Cloud bills spike in Kubernetes for the same reasons every time. None of them are visible in the default dashboards — and most of them are invisible until month-end.

#kubernetes#finops#devops#platformengineering

How it looks in practice

Cost leak sources (ranked by surprise factor):

1. Unset resource requests   → scheduler packs nodes → OOM → over-provision
2. Autoscaler scale-down lag → zombie nodes after traffic spike
3. Log pipelines w/o sample  → 40% of bill, 0% of dashboards
4. Idle namespaces           → dev clusters running 24/7
5. Spot interruption gaps    → fallback to on-demand, never reverted

Where it breaks

Missing resource requests let the scheduler over-pack nodes — when pods OOM, you over-provision to compensate.
Cluster autoscaler adds nodes faster than it removes them.
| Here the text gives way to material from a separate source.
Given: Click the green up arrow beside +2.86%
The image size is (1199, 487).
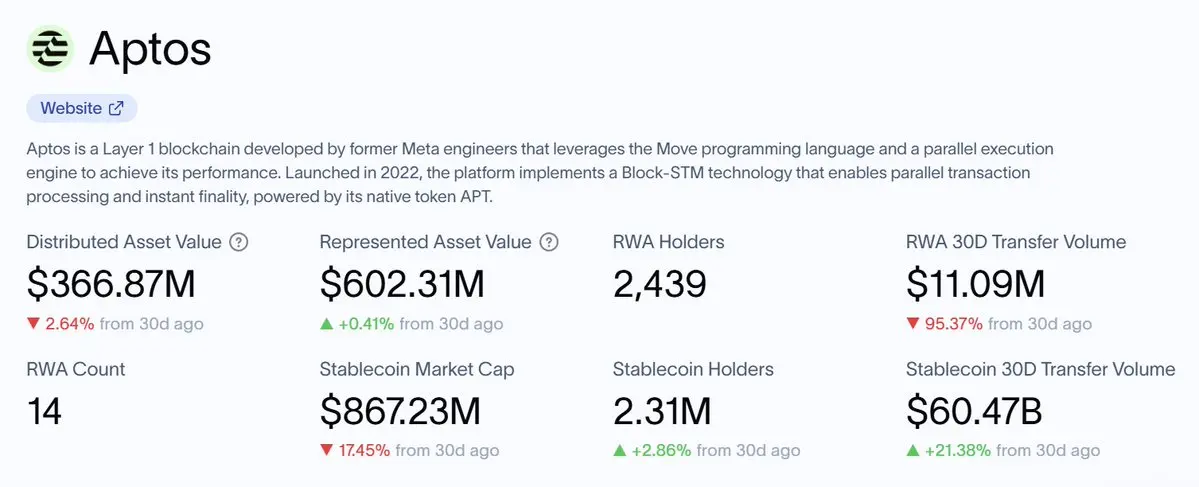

Spot interruptions leave zombie capacity for hours.
Logging agents (Fluentd/Filebeat) on every node with no sampling become the largest line item nobody owns.

The rule

→ Every workload needs requests AND limits. Review autoscaler scale-down thresholds monthly. Sample logs at source, not at the sink.

How to sanity-check it

Kubecost or OpenCost — per-namespace/team attribution. Without this, no one feels accountable for the number.
KEDA for event-driven workload scaling — eliminates idle replicas without sacrificing responsiveness.

The bigger picture

The best platform teams I've seen measure success by how rarely product teams have to think about infrastructure.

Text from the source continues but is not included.